Acacia praetermissa is a species of wattle native to a small area in the Northern Territory of Australia. It was listed as vulnerable in 2006 according to the Environment Protection and Biodiversity Conservation Act 1999.

==Description==
The shrub to typically grows to a height of 1.8 m and has multiple stems and can resprout from perennial rootstock after a bushfire. It has blotchy blue-grey coloured bark with a smooth texture and purple-brown terete branchlets that are often covered in a fine white powdery coating. Like most species of Acacia it has phyllodes rather than true leaves. The spreading phyllodes have a narrowly oblanceolate to elliptic shape and are slightly sickle shaped. They have a length of 9 to 18 cm and a width of 3 to 18 mm and have a prominent mid-nerve and two to four less prominent nerves. It blooms between February and August producing cylindrical flower-spikes that are 1 to 2.7 cm in length and packed with golden coloured flowers. Following flowering it produces glabrous woody seed pods that have a more or less linear to narrowly oblanceolate shape. The flat pods have straight sides or a little constricted between each of the seeds and have a length of 4.5 to 10.5 cm and have oblique to longitudinal nerves.

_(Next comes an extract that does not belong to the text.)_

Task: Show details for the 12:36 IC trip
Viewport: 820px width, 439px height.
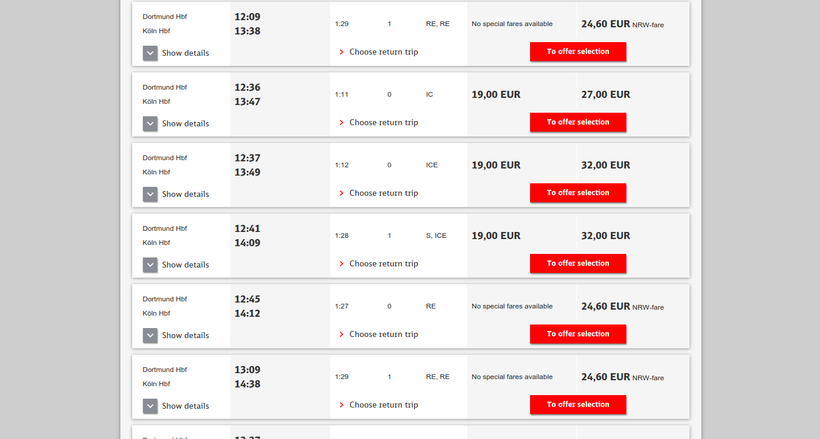Action: (x=151, y=124)
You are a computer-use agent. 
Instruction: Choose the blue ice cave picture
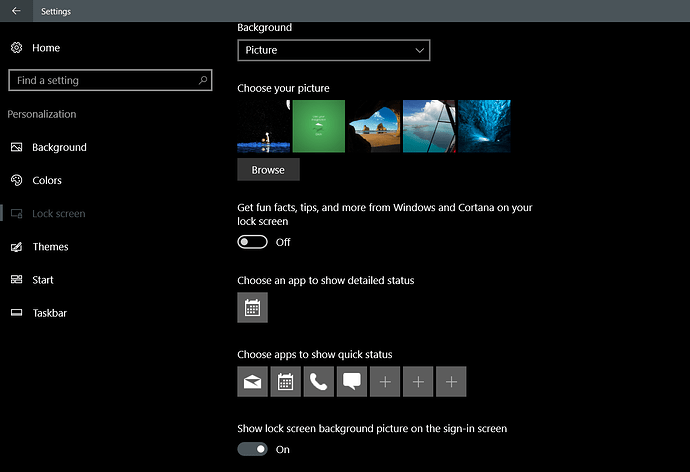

The brown seeds inside have an oblong elliptic to orbicular shape with a length of 5 to 7 mm and a conical aril.

==Distribution==
The shrub has a limited distribution in the Pine Creek to Emerald Springs are in the top end of the Northern Territory where it is often situated on hillsides in lateritic or sandy silt soils as a part of Eucalyptus woodland communities. The known populations are found along part of the Stuart Highway over a length of around 52 km but with a width of less than 1 km with an estimated total population of less than 300 plants.